A long metal-topped table set against a wall of colorful tiles with natural light coming in front the windows above

Creating Color

Creating Color

For the last two years, native grasses, flowers, shrubs and other plants have taken root outside the Spencer Studio Art Building. Designed by Pallavi Sen, assistant professor of art, the space began as a refuge for animals and insects—and for the humans who pass by.

Sen also saw the meadow’s flora as a source for the natural dyes found in printmaking and textile work. Now, thanks to a new studio just steps away, inside Spencer, Sen has a space to create those natural dyes—and to share her expertise with students at Williams.

As an artist, Sen integrates printmaking, sculpture, textiles and Instagram videos, while her teaching ranges from printmaking and quilting to drawing from imagination. Her Colour Function class, in particular, explores the relationship between pigment and medium and gives students an opportunity to develop their own dyes and inks.

A lab with a long metal table, two big lantern lights, a colorful tile wall and a metal vat on the floor A wall of brightly colored tiles, all with colorful geometric shapes

Sen first had the idea for a natural dye lab four years ago, when she arrived at Williams. She quickly realized there wasn’t a functional space in Spencer where she could harvest local plants and fruits and create the dyes. So, she submitted a proposal to build the studio. After a conversation with Julie Sniezek, a project manager with facilities, and Guy Hedreen, chair of studio art, they recognized the potential to bring a new educational offering to students.

While the project came to a halt during the Covid-19 pandemic, Sen and Sniezek revisited the idea in the spring of 2021. Sniezek also saw an opportunity to bring in one more team member: architect Tessa Kelly ’07.

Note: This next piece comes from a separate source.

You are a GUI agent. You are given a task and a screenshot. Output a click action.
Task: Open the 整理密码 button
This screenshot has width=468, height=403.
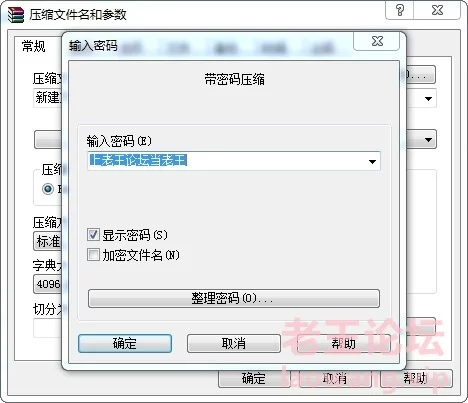click(234, 298)
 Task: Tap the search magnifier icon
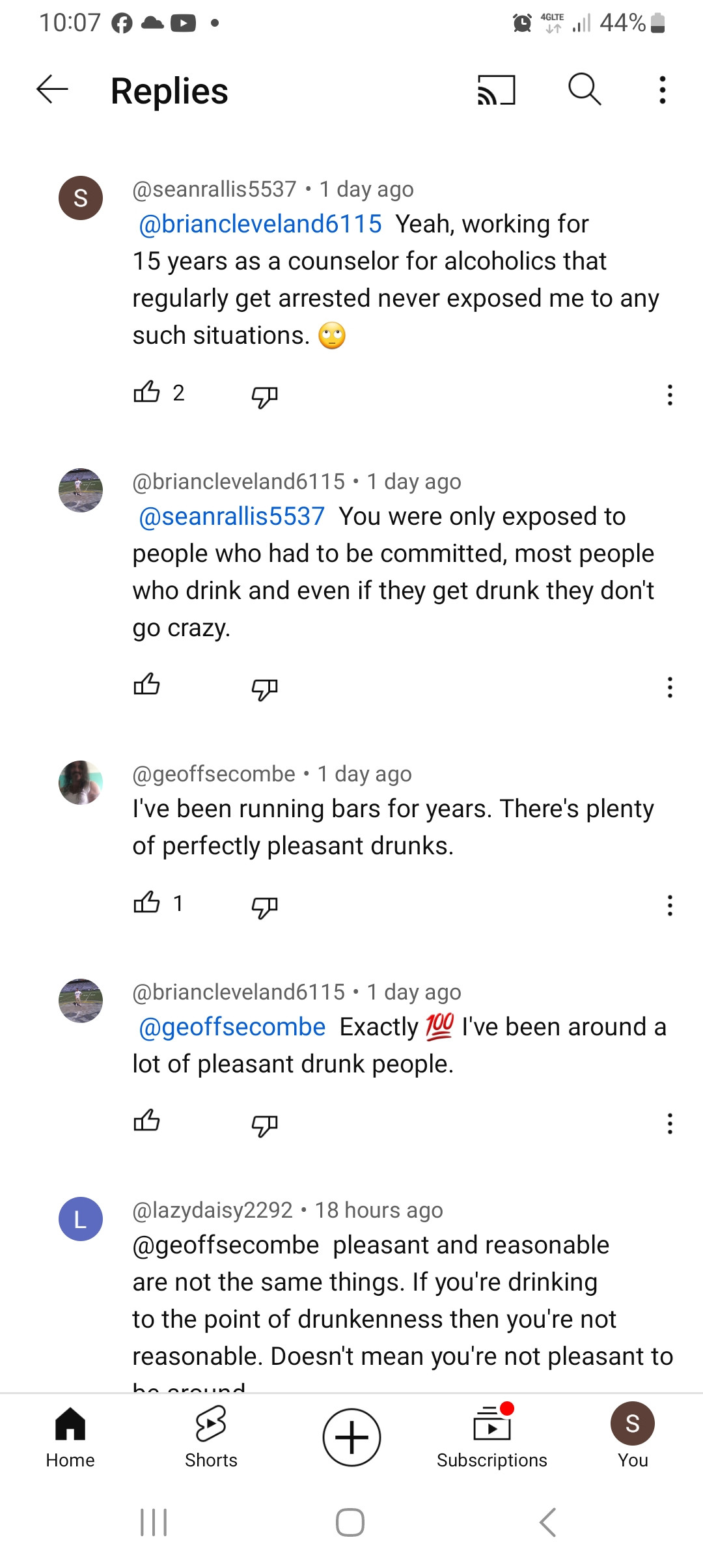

Kelly, who majored in art history and English at Williams before studying architecture at Harvard, co-founded the firm Group AU in Pittsfield, Mass., with her husband, Chris Parkinson. They design public and municipal projects and are known for constructing The Mastheads, a public arts and humanities program focused on the literary heritage of Pittsfield. Kelly also served as visiting lecturer in art at Williams and taught Introduction to Architectural Design last semester.

“I like to think about architecture as an interplay between solving real problems while being an artistic expression,” Kelly says. “It really excites me when those two things come together.”

Adds Sen: “Julie knew Tessa would be just the person who could understand what we were doing and how we wanted the space to be playful.”

The group started in the printmaking studio in Spencer, where they hoped to adjust the overall functionality in order to carve out a space for the dye studio. Then, in one corner, they found a former, unused darkroom and an adjacent storage room for flat files.

“It occurred to us that rather than dabbling throughout the larger studio,” Kelly says, “we could make one more holistic transformation.”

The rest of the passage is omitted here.